Texte affiché ::
╭──
C’est aussi ça, l’instinct maternel.

Cette même femme sur l’image avait surement, un certain après-midi, frôlé péter les plombs, lorsque déjà en retard pour un rendez-vous, sa grande criait sa rage de ne pas trouver ses leggings roses, son garçon pleurait parce qu’elle lui avait mis sa tuque avant de lui mettre ses bottes et son bébé hurlait à en perdre le souffle, frustré d’être attaché dans son siège d’auto. Puis, en leur disant au revoir chez grand-maman qui allait les garder, elle avait réussi à ravaler sa rage, même s’ils avaient crié et chialé dans l’auto tout le long du parcours car derrière sa colère, une pensée plus forte que tout avait émergé; et s’il m’arrivait quelque chose en route. Si c’était le dernier souvenir qu’ils avaient de moi. Alors elle les avait enlacés en leur disant qu’elle les aimait puis était repartie, en retard vers son rendez-vous, avec sa colère dans la gorge.

C’est aussi ça, l’instinct maternel.
╰──
(Données de localisation par coordonnées en pixels)
╭──
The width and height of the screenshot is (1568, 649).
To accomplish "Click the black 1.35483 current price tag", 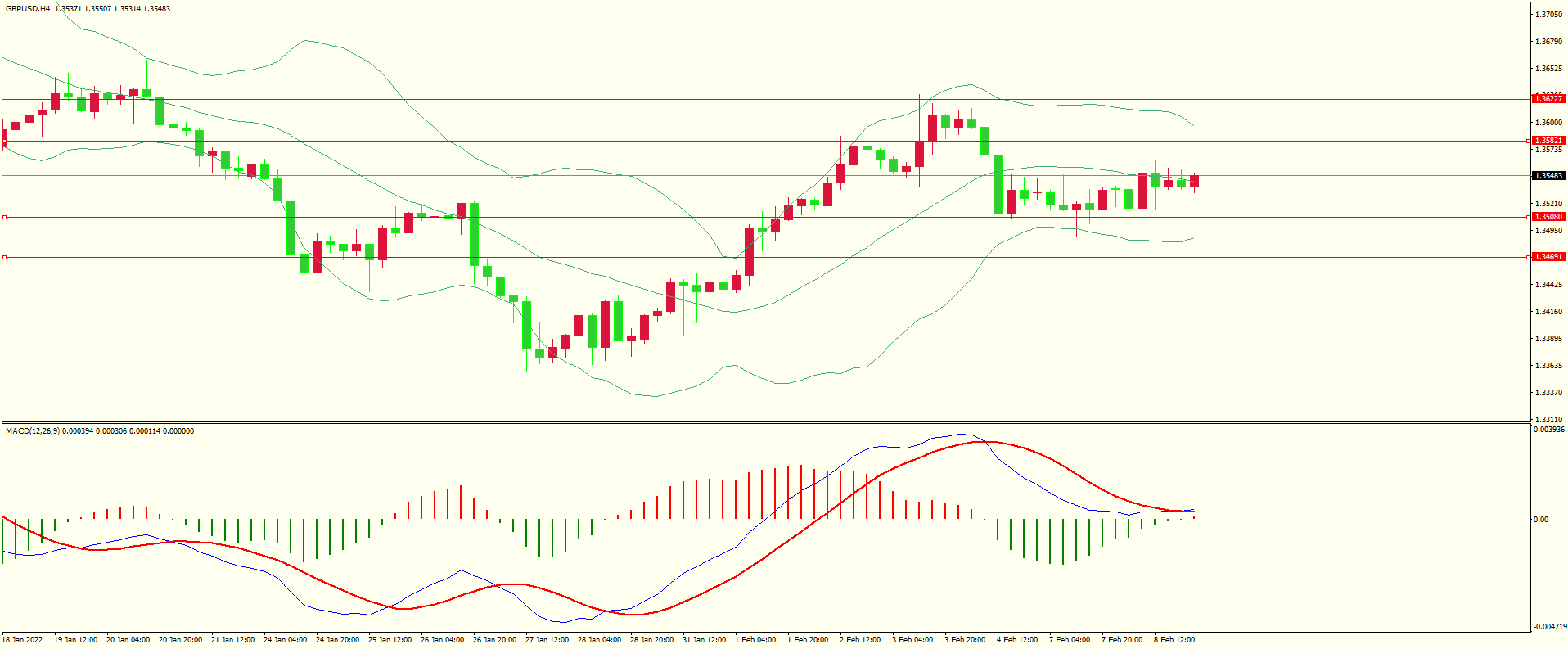I will [x=1548, y=176].
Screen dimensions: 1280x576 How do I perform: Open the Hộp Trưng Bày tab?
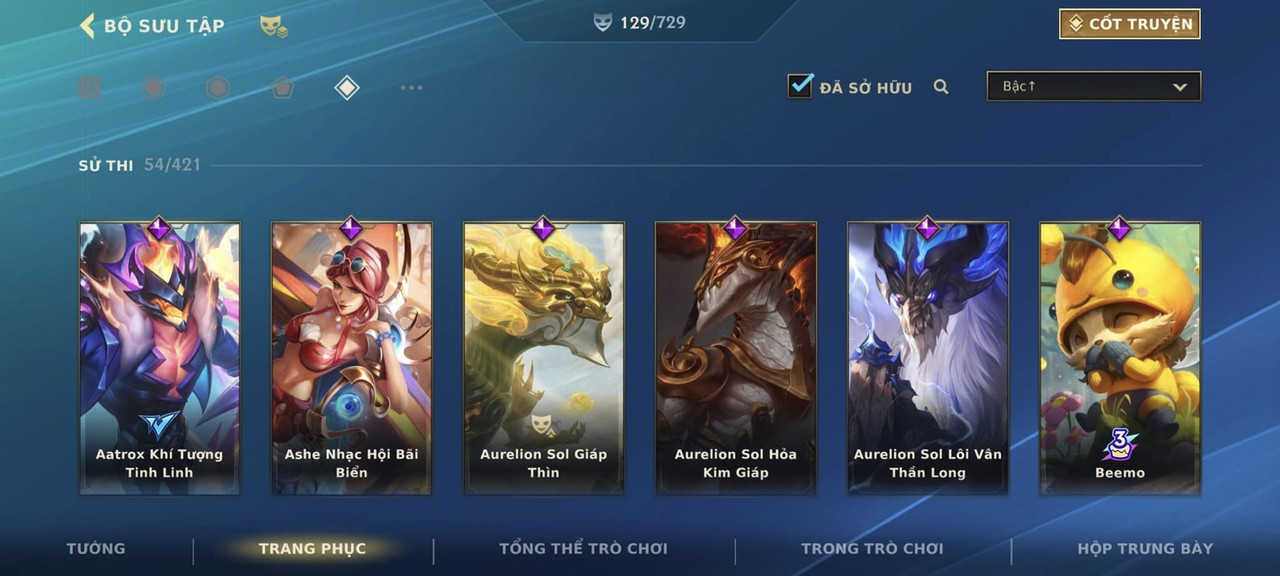tap(1145, 548)
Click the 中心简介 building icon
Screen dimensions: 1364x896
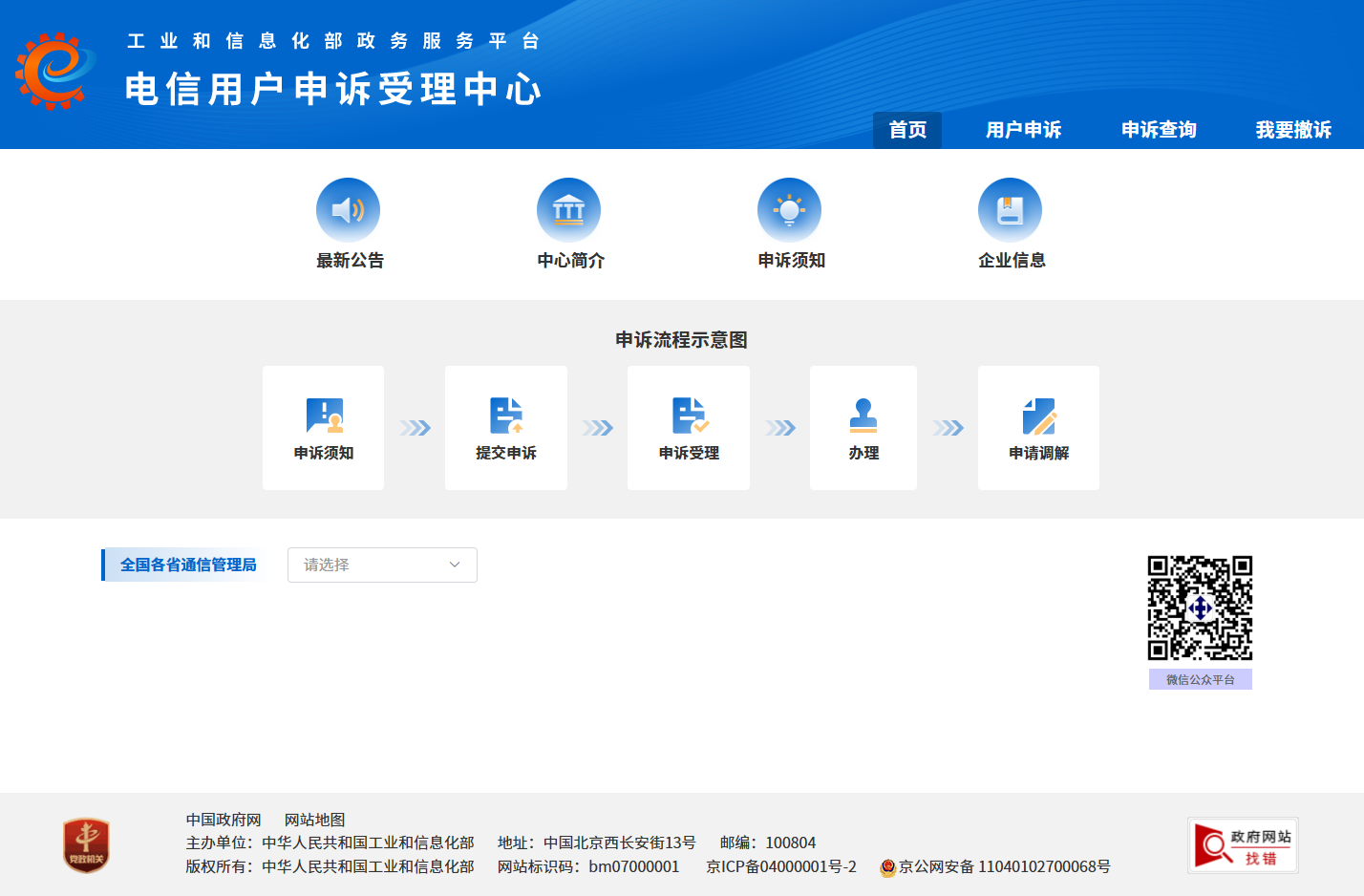pos(569,210)
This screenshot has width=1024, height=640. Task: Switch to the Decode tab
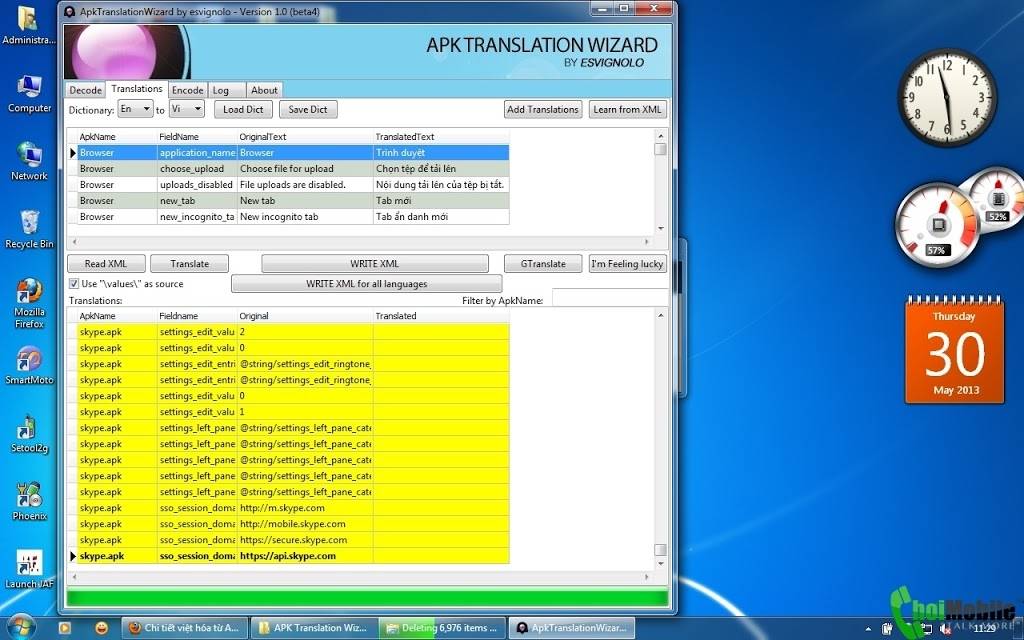(x=85, y=90)
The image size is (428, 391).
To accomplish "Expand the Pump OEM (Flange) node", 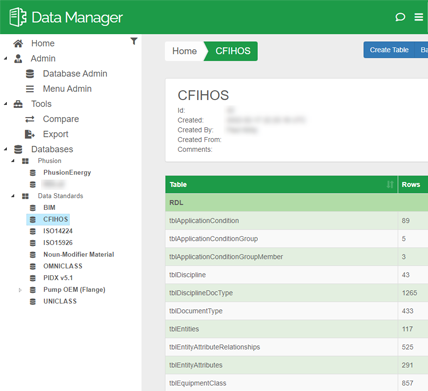I will coord(20,290).
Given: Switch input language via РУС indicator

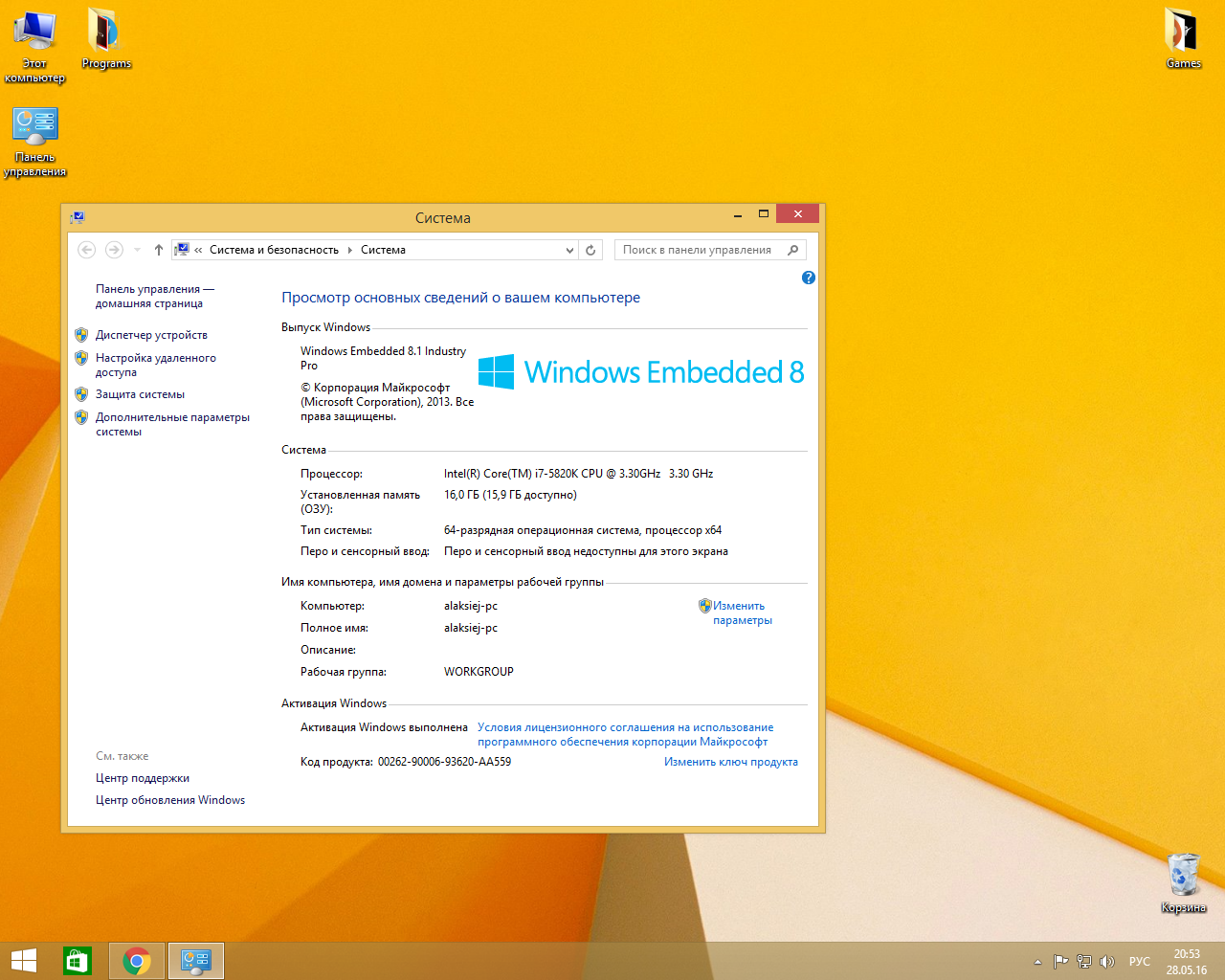Looking at the screenshot, I should 1139,962.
╰──
Objectif :: Dans le passage du texte affiché qui va de « Cette même femme » à « dans la gorge. », remplacez « tuque » par « casquette », puis recopiez le passage ainsi modifié. Basez-vous uniquement sur le texte affiché.

Corrigé proposé ::
Cette même femme sur l’image avait surement, un certain après-midi, frôlé péter les plombs, lorsque déjà en retard pour un rendez-vous, sa grande criait sa rage de ne pas trouver ses leggings roses, son garçon pleurait parce qu’elle lui avait mis sa casquette avant de lui mettre ses bottes et son bébé hurlait à en perdre le souffle, frustré d’être attaché dans son siège d’auto. Puis, en leur disant au revoir chez grand-maman qui allait les garder, elle avait réussi à ravaler sa rage, même s’ils avaient crié et chialé dans l’auto tout le long du parcours car derrière sa colère, une pensée plus forte que tout avait émergé; et s’il m’arrivait quelque chose en route. Si c’était le dernier souvenir qu’ils avaient de moi. Alors elle les avait enlacés en leur disant qu’elle les aimait puis était repartie, en retard vers son rendez-vous, avec sa colère dans la gorge.